What the task requires
Repeat exactly the lines from the line containing "1. Mannschaft (139, 955)" to the last line of the listing, including both.

Data for review

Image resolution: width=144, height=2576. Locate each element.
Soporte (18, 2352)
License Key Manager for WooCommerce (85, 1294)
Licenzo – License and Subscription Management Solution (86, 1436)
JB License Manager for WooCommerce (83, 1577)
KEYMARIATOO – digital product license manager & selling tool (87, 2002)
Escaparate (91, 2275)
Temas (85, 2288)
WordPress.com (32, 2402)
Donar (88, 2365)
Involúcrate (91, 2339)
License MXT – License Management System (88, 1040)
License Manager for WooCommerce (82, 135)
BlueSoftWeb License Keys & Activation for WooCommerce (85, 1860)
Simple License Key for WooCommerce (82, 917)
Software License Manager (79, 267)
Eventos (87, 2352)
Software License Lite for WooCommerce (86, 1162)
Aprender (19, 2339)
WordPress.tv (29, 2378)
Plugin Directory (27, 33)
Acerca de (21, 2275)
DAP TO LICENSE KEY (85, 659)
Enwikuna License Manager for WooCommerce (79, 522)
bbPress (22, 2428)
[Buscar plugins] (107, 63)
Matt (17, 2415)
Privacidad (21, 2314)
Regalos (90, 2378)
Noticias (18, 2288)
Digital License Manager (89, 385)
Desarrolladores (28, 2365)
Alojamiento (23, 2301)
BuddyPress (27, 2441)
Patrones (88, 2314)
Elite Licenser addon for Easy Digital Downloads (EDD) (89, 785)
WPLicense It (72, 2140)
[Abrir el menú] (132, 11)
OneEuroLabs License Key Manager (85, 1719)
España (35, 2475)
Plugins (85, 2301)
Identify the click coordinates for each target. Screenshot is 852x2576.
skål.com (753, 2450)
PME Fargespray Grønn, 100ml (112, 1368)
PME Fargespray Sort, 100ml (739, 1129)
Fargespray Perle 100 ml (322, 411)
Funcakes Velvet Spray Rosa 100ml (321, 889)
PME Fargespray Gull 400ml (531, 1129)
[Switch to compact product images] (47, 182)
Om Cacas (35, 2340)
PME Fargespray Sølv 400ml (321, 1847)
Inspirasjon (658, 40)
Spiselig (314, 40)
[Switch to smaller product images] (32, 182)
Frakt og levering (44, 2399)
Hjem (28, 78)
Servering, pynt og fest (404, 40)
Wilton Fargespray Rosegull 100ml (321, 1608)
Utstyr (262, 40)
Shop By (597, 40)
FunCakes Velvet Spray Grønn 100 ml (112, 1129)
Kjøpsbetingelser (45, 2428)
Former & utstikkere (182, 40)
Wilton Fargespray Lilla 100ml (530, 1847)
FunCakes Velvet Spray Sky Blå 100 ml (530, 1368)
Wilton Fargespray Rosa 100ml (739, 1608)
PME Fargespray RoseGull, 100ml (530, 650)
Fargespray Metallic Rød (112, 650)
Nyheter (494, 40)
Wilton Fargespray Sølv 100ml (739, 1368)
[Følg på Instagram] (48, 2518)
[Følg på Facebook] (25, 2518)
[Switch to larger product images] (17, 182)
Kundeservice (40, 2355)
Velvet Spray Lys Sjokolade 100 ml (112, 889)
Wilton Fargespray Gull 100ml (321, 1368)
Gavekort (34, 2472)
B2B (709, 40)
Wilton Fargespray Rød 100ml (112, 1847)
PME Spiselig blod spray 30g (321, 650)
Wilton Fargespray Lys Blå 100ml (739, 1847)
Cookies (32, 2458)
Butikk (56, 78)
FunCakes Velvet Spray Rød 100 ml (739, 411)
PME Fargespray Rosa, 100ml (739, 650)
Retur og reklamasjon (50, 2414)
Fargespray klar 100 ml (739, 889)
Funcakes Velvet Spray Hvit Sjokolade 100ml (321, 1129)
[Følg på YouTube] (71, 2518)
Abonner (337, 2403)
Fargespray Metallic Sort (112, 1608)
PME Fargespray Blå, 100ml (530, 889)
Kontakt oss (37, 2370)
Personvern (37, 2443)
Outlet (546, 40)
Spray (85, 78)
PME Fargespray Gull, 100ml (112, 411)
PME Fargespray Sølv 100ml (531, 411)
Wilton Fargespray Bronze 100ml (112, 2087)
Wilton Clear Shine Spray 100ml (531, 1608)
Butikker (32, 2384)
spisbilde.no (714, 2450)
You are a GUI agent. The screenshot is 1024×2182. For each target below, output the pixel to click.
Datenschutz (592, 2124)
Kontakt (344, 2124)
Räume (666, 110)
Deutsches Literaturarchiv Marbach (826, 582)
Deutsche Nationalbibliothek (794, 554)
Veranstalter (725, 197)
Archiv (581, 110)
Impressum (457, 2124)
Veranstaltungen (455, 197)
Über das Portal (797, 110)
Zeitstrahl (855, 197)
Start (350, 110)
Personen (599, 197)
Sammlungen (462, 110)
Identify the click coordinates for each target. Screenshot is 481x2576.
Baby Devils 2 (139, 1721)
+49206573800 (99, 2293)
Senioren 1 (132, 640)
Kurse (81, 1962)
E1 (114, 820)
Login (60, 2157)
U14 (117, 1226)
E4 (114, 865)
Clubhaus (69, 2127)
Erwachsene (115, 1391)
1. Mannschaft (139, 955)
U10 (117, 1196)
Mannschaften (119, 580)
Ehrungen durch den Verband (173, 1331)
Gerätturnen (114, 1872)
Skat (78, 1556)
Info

Finished exercise
1. Mannschaft (139, 955)
U10 (117, 1196)
Mannschaften (119, 580)
Ehrungen durch den Verband (173, 1331)
Gerätturnen (114, 1872)
Skat (78, 1556)
Info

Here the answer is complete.